- WRITTEN TASK A -
Write out the part of the scholarship article between "All students benefitting" and "benefit from scholarships.", inclusive.

- DOCUMENT -
start

The ministry will begin the revision of all applications during this week to check that all beneficiaries comply with the requisites, initiating a process that will last for “not less than a month”, according to Wahadni.


“The results will be announced in the next six-eight weeks, and an approximate number of 37,000 students will benefit from the requested scholarships,” Wahadni continued, expressing the ministry’s hopes that “all students can understand the time that it takes to check all applications”, asking for their patience.


All students benefitting from the ministry’s funds must be Jordanian nationals registered at an official Jordanian university programme for the bachelor or intermediate diploma level through the unified admissions programme, according to the general conditions for the benefit from scholarships.


Furthermore, the beneficiaries’ grade point average (GPA) must not be less than two points or 60 per cent, except for those students enrolled in their first semester at the university. 


Fakher Daas, coordinator of The National Campaign for Defending Students’ Rights (Thabahtoona), told The Jordan Times that the campaign has “its reservations regarding the criteria used by the ministry to choose which students receive the grants”, pointing out that “many students accepted through the parallel programme come from the middle class and yet pay higher fees”.

end

- DATASET ROWS -
start

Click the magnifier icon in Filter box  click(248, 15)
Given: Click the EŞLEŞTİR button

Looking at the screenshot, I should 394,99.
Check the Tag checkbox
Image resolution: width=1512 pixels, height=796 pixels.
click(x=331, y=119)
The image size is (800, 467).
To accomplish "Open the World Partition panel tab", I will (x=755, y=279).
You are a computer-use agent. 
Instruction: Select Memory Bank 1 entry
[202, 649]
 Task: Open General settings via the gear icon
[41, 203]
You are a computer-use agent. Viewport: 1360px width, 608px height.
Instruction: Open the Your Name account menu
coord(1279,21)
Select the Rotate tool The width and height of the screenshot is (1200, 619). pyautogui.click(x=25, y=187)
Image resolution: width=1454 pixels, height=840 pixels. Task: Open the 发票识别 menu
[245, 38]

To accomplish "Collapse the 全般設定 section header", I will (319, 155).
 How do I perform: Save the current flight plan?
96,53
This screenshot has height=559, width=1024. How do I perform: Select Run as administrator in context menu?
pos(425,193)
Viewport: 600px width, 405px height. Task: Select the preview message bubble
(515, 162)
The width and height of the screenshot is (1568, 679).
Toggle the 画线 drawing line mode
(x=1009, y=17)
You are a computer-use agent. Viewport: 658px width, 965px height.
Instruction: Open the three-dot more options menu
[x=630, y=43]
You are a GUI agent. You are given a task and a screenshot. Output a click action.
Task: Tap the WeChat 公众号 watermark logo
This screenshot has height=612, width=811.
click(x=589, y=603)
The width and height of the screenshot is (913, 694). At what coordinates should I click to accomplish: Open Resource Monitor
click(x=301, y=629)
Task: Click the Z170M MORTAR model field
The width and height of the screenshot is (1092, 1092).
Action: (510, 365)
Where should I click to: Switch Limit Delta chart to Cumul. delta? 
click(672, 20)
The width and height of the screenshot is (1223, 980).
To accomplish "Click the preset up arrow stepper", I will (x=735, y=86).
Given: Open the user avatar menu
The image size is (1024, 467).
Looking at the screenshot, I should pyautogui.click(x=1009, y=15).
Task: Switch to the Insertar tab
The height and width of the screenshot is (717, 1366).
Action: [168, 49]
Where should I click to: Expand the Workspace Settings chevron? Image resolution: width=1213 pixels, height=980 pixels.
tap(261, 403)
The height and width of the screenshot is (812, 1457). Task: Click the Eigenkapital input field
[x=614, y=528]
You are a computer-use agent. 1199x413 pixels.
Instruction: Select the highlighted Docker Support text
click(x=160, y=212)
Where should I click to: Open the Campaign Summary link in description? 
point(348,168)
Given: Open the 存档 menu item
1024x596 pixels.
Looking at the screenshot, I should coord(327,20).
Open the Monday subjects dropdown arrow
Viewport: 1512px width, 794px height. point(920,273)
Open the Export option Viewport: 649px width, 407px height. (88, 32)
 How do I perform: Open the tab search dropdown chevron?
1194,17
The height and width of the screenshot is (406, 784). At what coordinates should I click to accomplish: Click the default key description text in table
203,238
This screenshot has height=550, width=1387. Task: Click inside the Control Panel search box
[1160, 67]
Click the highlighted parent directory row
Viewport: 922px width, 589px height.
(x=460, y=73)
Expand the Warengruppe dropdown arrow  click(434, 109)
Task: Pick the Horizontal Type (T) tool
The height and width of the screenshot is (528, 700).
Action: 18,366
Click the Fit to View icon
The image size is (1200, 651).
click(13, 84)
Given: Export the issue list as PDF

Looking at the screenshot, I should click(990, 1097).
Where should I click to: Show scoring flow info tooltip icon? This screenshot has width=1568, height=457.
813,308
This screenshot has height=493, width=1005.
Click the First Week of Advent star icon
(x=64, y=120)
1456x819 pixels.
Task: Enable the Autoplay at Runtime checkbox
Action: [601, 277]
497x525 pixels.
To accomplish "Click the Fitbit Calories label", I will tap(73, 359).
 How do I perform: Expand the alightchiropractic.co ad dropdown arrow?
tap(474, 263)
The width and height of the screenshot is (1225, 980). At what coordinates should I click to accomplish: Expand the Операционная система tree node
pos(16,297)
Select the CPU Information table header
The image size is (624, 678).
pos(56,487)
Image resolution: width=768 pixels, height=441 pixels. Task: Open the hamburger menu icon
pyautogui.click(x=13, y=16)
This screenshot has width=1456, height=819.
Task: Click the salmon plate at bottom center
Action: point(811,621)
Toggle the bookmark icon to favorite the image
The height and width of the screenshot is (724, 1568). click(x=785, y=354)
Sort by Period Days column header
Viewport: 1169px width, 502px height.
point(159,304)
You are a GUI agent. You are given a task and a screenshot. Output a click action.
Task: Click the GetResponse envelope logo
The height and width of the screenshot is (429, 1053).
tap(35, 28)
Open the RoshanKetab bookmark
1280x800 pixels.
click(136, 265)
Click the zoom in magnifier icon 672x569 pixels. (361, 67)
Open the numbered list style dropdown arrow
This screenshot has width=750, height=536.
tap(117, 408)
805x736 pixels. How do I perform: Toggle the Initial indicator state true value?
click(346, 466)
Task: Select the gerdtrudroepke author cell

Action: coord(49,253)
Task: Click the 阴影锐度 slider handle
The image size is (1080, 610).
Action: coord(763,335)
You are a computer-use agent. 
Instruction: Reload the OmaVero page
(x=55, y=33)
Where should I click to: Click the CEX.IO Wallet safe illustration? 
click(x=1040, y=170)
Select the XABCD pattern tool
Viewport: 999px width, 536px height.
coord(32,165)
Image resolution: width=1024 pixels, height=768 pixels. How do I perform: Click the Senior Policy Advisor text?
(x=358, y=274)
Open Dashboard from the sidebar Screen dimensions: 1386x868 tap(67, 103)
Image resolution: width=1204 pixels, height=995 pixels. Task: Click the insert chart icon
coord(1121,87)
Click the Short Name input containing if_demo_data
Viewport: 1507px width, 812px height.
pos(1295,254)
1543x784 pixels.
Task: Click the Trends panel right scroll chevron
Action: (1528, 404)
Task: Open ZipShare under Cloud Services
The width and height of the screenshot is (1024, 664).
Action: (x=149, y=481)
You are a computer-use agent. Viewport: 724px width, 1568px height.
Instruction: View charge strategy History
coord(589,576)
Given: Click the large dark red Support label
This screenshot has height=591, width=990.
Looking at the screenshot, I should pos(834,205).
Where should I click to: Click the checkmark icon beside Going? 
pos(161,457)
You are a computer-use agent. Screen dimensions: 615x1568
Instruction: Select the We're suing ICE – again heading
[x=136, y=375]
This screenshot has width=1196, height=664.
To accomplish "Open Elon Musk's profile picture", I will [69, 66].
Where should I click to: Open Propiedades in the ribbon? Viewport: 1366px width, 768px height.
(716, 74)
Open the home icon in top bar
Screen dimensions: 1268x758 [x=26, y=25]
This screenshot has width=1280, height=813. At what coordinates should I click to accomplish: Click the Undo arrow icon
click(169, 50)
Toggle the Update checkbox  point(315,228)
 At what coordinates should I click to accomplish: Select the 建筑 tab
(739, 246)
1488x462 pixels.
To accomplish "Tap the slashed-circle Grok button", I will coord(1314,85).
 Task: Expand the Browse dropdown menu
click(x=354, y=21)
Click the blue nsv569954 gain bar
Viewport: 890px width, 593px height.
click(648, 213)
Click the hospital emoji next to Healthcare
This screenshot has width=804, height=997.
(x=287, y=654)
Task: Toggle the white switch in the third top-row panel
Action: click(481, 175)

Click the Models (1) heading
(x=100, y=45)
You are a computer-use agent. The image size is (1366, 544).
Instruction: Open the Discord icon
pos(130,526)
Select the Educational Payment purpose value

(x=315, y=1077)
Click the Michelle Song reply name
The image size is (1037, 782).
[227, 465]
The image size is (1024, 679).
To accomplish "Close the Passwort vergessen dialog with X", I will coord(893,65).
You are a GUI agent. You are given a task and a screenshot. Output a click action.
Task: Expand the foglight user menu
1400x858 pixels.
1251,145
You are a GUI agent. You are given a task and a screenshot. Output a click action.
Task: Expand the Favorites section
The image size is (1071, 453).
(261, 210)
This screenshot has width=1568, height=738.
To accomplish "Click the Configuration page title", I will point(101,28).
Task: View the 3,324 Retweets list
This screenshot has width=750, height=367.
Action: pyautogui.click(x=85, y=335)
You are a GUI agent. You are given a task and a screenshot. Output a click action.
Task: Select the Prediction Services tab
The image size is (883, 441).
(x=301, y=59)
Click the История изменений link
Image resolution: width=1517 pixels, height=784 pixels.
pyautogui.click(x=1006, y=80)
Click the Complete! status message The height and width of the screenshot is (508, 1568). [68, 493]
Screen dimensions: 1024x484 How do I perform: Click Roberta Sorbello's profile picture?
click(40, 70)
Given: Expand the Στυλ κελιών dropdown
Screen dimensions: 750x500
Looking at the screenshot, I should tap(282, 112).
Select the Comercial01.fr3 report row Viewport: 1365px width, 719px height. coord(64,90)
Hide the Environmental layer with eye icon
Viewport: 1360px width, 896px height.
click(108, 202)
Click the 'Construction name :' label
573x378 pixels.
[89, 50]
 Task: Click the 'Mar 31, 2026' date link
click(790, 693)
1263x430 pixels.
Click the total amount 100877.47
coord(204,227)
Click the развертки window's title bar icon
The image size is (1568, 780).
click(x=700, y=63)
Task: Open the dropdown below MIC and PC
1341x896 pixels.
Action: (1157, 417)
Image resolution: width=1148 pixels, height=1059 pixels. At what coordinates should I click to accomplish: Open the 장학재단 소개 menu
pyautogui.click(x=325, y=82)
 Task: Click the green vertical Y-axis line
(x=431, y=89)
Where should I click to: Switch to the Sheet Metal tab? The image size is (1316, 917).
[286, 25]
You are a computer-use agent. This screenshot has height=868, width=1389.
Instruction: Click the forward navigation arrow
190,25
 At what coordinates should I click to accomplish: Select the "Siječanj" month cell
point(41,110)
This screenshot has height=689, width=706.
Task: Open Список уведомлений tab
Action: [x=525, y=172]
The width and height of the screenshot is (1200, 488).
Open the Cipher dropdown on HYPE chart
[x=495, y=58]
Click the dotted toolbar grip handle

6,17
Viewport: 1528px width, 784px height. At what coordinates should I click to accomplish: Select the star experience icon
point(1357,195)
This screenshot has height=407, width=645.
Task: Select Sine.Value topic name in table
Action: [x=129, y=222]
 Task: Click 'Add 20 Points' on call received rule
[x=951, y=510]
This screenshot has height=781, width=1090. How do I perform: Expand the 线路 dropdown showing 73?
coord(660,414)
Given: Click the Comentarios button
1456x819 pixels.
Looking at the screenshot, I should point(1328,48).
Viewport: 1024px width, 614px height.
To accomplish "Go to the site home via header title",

end

- WRITTEN TASK B -
Rename "Instruction" to "Directive" throughout the records from their first line through the line containing "will (x=735, y=86).", inclusive, and give back only those lines with nothing else changed.

- PROBLEM SOLUTION A -
All students benefitting from the ministry’s funds must be Jordanian nationals registered at an official Jordanian university programme for the bachelor or intermediate diploma level through the unified admissions programme, according to the general conditions for the benefit from scholarships.

- PROBLEM SOLUTION B -
Click the magnifier icon in Filter box  click(248, 15)
Given: Click the EŞLEŞTİR button

Looking at the screenshot, I should 394,99.
Check the Tag checkbox
Image resolution: width=1512 pixels, height=796 pixels.
click(x=331, y=119)
The image size is (800, 467).
To accomplish "Open the World Partition panel tab", I will (x=755, y=279).
You are a computer-use agent. 
Directive: Select Memory Bank 1 entry
[202, 649]
 Task: Open General settings via the gear icon
[41, 203]
You are a computer-use agent. Viewport: 1360px width, 608px height.
Directive: Open the Your Name account menu
coord(1279,21)
Select the Rotate tool The width and height of the screenshot is (1200, 619). pyautogui.click(x=25, y=187)
Image resolution: width=1454 pixels, height=840 pixels. Task: Open the 发票识别 menu
[245, 38]

To accomplish "Collapse the 全般設定 section header", I will (319, 155).
 How do I perform: Save the current flight plan?
96,53
This screenshot has height=559, width=1024. How do I perform: Select Run as administrator in context menu?
pos(425,193)
Viewport: 600px width, 405px height. Task: Select the preview message bubble
(515, 162)
The width and height of the screenshot is (1568, 679).
Toggle the 画线 drawing line mode
(x=1009, y=17)
You are a computer-use agent. Viewport: 658px width, 965px height.
Directive: Open the three-dot more options menu
[x=630, y=43]
You are a GUI agent. You are given a task and a screenshot. Output a click action.
Task: Tap the WeChat 公众号 watermark logo
This screenshot has height=612, width=811.
click(x=589, y=603)
The width and height of the screenshot is (913, 694). At what coordinates should I click to accomplish: Open Resource Monitor
click(x=301, y=629)
Task: Click the Z170M MORTAR model field
The width and height of the screenshot is (1092, 1092).
Action: (510, 365)
Where should I click to: Switch Limit Delta chart to Cumul. delta? 
click(672, 20)
The width and height of the screenshot is (1223, 980).
To accomplish "Click the preset up arrow stepper", I will (x=735, y=86).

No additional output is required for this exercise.